▶ **How to complete this task**:
For the data below, give again exactly the lines from the one containing "You are a GUI" through the one containing "Open the Safety", both ends included, and no others.

▶ **Record extracts**:
·····

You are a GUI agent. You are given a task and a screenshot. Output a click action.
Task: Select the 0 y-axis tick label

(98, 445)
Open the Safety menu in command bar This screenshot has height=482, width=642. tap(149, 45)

·····

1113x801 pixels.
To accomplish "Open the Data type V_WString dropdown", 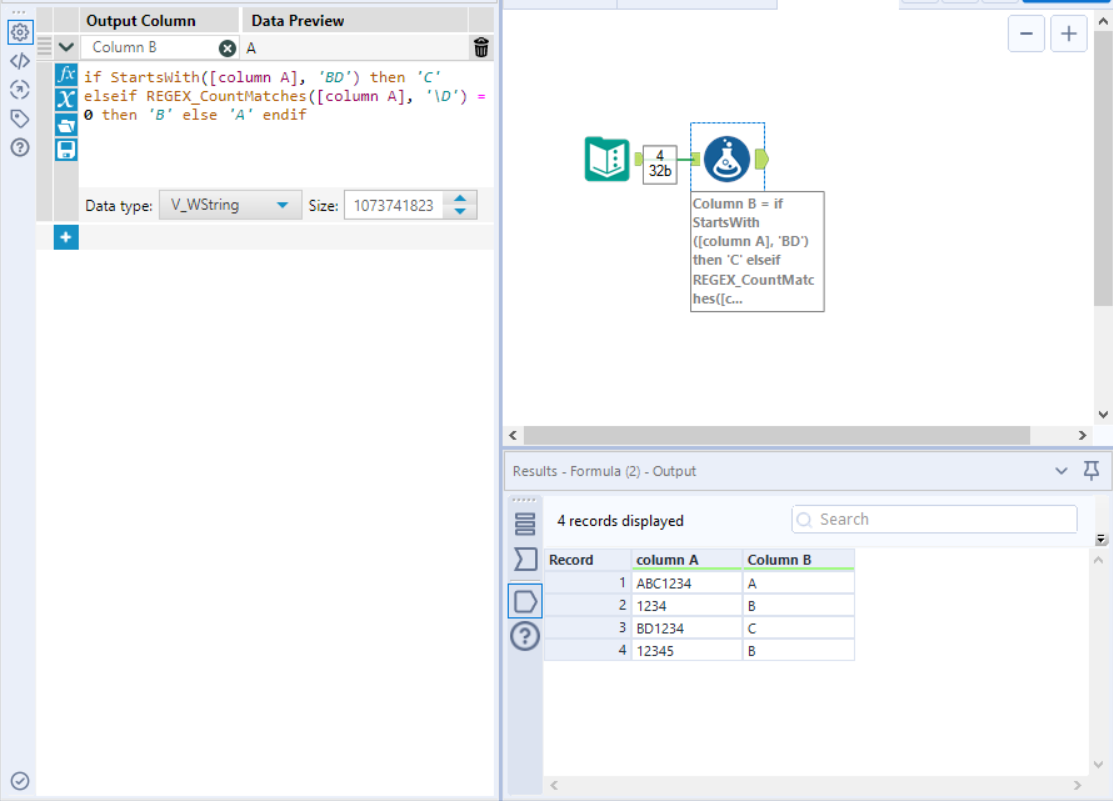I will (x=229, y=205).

·····

▶ **Exercise solution**:
You are a GUI agent. You are given a task and a screenshot. Output a click action.
Task: Select the 0 y-axis tick label

(98, 445)
Open the Safety menu in command bar This screenshot has height=482, width=642. tap(149, 45)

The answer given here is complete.